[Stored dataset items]
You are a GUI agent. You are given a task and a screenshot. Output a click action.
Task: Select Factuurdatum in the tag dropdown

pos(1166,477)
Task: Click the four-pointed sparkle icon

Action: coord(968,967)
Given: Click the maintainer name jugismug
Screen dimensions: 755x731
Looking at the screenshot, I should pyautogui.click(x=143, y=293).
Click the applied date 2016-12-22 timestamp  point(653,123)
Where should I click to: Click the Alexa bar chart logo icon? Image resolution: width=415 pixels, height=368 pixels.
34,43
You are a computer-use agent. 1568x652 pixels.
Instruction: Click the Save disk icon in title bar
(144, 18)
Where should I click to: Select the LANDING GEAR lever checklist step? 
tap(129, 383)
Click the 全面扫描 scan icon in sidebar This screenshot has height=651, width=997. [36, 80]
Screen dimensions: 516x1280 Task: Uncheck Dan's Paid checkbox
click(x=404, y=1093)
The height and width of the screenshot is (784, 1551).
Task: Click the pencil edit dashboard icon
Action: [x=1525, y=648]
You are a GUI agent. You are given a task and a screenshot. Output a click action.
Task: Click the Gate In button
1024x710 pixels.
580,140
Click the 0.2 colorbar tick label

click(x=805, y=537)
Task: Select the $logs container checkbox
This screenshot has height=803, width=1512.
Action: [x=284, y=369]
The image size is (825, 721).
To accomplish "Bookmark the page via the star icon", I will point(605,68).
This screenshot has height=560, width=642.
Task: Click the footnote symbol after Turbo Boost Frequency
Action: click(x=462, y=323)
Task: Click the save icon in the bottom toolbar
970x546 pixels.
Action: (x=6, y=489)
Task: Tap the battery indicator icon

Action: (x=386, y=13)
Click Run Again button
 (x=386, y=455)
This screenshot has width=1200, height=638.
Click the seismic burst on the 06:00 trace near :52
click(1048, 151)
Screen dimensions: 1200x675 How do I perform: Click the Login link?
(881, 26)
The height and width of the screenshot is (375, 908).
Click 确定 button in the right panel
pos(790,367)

- ASSIGNMENT:
Your answer must be the data above, copied exactly from its first line through the line containing "Click the applied", and nothing more.

- RESULT FOR THIS TASK:
You are a GUI agent. You are given a task and a screenshot. Output a click action.
Task: Select Factuurdatum in the tag dropdown

pos(1166,477)
Task: Click the four-pointed sparkle icon

Action: coord(968,967)
Given: Click the maintainer name jugismug
Screen dimensions: 755x731
Looking at the screenshot, I should pyautogui.click(x=143, y=293).
Click the applied date 2016-12-22 timestamp  point(653,123)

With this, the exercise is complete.